Larry Osterman's WebLog

Confessions of an Old Fogey
Blog - Title

XP and Systems Programming

XP and Systems Programming

  • Comments 13

In Raymond's blog post today, he mentioned that if you didn't want the GetQueuedCompletionStatus to return when a handle is set to the signaled state, that you can set the bottom bit of an event handle - that would suppress notifications.

The very first comment (from "Aaargh!") was that that was ugly.  And he's right.  Aaargh! suggested that instead a new "suppressCompletionNotifications" parameter be added to the functions that could use this mechanism that would achieve the same goal.

And that got me to thinking about XP and systems programming (XP as in eXtreme Programming, not as in Windows XP) in general.

One of the core tenets of XP is refactoring - whenever you discover that your design isn't working, or if you discover an opportunity for code sharing, refactor the code to achieve that.

So how does this work in practice when doing systems programming.

I'd imagine that the dialog goes something like this:

Program Manager: "Hmm.  We need to add a more scalable queue management solution because we're seeing lots of lock convoy issues in our OS."

Architect: "Let me think about it...  We can do that - we'll add a new kernel synchronization structure that maintains the queue in the kernel, and add an API returns when there's an item put onto the queue.  We'll then let that kernel queue be associated with file handles, so that when I/O completes on the file, the "wait for the item" API returns.  The really cool thing about this idea is that we just need to add a couple of new APIs, and we can hide all the work involved in the kernel so that no application needs to be modified unless it wants to use this new feature."

Program Manager: "Sounds great!  Go for it"

<Time Passes...  The feature gets designed and implemented>

Tester, to Developer: "Hmm.  I was testing this new completion port mechanism you guys added.  I associated a completion port to a serial device, and I noticed that when I associated my file handle, my completion port was being signaled for every one of my calls.  That's really annoying.  I only want it to be signaled when a ReadFile or WriteFile call completes, I don't want it to be called when a call to DeviceIoControl completes, since I'm making the calls to DeviceIoControl out-of-band.  We need a mechanism to fix this."

At this point, we have an interesting issue that shows up.

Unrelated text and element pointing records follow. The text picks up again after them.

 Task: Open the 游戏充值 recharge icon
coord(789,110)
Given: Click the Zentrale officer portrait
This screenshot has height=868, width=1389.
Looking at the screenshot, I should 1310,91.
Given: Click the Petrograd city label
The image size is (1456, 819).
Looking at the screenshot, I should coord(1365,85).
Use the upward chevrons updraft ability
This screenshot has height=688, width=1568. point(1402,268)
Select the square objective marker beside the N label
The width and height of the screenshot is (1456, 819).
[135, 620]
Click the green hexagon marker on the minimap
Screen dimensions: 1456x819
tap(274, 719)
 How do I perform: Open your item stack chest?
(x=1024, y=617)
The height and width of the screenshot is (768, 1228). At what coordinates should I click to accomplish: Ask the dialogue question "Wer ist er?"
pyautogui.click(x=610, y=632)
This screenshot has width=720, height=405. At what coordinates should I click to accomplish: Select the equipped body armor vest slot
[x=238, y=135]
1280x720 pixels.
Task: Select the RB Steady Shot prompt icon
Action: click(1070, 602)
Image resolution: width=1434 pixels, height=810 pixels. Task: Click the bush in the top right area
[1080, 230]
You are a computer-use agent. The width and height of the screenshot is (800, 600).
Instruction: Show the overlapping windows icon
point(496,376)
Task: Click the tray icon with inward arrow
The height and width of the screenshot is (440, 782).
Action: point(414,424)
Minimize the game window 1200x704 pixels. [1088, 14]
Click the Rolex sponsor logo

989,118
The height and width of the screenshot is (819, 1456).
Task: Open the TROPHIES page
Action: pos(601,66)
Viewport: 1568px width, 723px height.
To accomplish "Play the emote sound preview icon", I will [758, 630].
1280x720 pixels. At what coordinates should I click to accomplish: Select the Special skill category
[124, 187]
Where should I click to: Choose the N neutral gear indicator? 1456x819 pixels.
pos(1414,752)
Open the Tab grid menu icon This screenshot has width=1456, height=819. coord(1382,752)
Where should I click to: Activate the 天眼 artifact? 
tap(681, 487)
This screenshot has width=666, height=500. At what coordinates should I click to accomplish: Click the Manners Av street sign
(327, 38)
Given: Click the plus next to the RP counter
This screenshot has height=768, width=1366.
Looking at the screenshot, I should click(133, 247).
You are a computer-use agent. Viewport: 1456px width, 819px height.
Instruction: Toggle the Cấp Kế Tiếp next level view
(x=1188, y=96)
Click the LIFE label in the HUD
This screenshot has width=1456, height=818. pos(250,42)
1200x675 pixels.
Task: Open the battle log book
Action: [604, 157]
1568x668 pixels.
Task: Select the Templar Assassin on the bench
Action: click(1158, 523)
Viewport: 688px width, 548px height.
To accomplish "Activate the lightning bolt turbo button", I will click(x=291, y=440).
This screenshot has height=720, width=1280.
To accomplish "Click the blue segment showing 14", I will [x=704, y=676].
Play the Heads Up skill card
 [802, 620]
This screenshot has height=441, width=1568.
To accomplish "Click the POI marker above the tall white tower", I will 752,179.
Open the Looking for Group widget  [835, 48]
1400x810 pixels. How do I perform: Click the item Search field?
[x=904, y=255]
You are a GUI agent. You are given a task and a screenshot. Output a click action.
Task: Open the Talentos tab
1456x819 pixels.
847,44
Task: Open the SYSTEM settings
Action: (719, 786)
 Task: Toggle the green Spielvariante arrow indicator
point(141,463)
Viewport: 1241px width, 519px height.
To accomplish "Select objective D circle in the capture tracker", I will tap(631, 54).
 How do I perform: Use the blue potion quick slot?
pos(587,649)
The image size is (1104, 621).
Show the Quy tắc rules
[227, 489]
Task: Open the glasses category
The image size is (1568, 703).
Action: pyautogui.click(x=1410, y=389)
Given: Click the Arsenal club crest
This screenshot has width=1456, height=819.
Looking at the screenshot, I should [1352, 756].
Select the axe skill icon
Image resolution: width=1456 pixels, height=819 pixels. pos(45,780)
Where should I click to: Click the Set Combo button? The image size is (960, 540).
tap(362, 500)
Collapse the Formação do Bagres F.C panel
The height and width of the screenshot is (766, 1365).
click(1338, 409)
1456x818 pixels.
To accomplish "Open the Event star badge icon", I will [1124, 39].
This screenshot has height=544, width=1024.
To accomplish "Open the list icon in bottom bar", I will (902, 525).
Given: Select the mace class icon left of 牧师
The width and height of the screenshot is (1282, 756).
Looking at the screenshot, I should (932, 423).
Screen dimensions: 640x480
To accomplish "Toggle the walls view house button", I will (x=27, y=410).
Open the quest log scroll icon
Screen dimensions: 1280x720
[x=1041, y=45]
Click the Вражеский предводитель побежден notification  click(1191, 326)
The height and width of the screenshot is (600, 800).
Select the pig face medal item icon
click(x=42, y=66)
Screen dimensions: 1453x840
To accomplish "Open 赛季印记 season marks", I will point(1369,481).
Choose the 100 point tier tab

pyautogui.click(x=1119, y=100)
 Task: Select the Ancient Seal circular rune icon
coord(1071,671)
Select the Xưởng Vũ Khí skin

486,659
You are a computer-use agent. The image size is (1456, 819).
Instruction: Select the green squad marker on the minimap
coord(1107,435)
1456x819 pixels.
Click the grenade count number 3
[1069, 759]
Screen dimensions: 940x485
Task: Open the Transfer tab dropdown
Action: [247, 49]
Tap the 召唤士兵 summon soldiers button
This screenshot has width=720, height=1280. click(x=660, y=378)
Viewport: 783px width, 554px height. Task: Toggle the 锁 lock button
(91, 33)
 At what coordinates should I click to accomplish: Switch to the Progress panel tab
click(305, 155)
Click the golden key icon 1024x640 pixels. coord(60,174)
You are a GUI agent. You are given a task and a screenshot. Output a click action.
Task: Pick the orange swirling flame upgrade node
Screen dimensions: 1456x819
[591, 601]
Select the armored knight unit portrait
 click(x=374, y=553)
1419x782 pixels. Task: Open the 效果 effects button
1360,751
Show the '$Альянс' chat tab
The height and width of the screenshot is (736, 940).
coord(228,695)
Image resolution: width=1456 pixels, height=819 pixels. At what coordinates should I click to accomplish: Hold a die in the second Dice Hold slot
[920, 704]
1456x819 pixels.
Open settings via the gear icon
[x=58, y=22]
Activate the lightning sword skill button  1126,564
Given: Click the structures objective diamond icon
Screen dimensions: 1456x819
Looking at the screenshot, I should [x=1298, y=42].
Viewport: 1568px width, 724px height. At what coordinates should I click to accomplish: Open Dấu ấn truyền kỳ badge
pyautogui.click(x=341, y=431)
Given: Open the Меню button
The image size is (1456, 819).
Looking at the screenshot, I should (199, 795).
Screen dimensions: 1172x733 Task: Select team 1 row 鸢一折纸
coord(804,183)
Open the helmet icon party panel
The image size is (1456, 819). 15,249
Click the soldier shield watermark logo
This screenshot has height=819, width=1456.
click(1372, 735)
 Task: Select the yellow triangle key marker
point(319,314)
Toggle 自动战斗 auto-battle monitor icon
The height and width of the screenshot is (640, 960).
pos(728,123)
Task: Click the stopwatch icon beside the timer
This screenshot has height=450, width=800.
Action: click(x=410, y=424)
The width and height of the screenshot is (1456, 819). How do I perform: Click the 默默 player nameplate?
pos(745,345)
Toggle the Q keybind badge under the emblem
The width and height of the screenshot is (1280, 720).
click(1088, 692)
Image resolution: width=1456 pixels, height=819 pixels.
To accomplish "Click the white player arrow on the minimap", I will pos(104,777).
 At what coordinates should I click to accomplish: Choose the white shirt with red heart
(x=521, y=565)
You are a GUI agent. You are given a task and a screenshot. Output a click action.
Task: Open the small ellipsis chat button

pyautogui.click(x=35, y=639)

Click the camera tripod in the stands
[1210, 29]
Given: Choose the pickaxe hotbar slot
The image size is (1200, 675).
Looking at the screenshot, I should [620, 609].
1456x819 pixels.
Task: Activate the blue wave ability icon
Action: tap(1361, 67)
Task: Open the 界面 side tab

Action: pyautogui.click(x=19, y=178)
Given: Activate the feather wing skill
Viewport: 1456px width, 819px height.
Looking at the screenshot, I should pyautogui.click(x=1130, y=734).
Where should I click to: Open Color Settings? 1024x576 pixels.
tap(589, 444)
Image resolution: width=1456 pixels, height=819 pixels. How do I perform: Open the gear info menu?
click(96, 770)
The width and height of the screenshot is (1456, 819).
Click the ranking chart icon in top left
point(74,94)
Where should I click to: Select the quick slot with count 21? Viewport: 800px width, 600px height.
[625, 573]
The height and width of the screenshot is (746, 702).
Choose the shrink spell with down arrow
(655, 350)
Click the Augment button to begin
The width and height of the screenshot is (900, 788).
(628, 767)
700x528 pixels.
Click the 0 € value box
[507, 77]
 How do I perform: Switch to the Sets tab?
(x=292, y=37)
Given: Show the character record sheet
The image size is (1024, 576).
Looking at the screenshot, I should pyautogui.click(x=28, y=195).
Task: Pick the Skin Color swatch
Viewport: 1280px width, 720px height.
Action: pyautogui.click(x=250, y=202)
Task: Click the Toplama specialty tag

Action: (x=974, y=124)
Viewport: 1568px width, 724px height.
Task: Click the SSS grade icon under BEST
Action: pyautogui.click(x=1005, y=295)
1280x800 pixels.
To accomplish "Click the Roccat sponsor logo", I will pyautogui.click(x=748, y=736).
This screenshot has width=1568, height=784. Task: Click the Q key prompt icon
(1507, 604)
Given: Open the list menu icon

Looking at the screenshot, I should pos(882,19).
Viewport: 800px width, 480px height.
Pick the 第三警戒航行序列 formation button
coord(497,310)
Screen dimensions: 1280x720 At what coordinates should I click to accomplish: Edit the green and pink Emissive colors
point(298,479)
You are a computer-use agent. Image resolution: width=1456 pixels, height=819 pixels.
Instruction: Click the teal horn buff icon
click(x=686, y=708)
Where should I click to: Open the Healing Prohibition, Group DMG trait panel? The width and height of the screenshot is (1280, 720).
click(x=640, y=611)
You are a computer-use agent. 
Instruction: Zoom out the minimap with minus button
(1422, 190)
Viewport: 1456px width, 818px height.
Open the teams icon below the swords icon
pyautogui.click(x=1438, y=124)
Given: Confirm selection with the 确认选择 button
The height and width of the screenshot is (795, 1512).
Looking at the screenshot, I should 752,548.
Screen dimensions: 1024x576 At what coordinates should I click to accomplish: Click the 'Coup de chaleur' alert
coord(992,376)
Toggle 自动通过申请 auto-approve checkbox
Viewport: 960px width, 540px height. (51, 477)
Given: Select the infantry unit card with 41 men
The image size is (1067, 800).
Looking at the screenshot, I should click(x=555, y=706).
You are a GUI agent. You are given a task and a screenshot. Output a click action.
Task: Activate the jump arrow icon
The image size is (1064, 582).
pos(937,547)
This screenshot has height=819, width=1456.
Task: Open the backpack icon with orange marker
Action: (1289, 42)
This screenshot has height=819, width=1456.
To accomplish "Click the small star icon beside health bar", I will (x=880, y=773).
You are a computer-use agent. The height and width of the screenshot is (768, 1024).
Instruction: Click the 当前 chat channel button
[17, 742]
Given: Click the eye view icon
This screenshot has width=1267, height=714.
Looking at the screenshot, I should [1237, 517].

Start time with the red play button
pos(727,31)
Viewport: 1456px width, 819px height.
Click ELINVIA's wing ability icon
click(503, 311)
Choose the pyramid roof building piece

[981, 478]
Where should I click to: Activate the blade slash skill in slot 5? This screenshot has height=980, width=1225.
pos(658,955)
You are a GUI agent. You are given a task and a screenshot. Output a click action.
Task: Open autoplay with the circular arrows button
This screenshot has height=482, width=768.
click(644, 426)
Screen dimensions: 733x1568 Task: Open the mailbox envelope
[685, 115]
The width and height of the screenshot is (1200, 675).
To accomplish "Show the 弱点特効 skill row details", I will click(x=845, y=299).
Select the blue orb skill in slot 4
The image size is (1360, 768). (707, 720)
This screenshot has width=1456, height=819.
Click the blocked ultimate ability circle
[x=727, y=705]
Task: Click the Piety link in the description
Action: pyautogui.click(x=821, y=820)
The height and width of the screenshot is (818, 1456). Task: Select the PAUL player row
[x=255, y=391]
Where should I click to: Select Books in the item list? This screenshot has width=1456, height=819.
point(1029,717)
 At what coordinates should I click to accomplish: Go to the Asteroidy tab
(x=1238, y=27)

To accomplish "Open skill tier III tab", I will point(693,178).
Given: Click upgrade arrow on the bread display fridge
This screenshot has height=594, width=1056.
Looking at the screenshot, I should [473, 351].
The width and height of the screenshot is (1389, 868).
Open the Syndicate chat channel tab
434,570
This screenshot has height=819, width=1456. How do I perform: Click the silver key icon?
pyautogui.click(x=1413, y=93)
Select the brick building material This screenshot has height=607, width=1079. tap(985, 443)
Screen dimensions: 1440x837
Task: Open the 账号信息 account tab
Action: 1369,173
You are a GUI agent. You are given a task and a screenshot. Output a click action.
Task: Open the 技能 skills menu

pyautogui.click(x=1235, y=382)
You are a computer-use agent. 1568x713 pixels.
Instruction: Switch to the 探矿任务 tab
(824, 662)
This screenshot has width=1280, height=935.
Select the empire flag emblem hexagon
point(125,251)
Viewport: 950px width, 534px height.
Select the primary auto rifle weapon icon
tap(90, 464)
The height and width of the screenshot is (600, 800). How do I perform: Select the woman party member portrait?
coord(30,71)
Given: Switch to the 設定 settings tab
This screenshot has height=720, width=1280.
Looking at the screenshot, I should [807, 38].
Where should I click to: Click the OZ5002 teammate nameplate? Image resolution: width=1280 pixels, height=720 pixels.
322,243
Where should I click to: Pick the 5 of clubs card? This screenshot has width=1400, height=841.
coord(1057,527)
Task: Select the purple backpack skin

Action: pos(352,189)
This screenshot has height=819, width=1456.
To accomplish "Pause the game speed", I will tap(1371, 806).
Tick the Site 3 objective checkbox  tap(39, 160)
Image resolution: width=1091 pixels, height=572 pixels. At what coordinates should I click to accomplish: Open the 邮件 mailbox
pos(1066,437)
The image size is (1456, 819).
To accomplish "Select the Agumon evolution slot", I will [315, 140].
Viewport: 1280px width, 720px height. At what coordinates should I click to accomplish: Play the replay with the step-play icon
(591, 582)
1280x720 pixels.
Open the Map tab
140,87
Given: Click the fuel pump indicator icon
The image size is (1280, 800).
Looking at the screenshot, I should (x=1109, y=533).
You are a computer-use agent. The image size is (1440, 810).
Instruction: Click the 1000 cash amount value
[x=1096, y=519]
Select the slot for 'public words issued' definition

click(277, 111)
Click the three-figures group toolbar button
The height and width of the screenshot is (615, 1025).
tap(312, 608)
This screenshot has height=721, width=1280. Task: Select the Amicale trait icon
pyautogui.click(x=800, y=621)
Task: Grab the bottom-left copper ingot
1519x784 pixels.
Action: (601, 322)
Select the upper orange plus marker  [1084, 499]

Let's consider what happens when you apply XP as a solution...

Developer, to Architect, sometime later: "Ya know, Tester's got a point.  This is clearly a case that we missed in our design, we need to fix this.  This is clearly an opportunity for refactoring, so we'll simply add a new "suppressCompletionNotifications" to all the APIs that can cause I/O completions to be signalled."

Architect: "Yup, you're right".

Developer goes out and adds the new suppressCompletionNotifications parameter to all the APIs involved.  He changes the API signature for 15 or so different APIs, fixes the build breaks that this caused, rebuilds the system and hands it to the test team.

Tester: "Wait a second.  None of my test applications work any more - you changed the function signature of WriteFile, and now I the existing compiler can't write data from the disk!"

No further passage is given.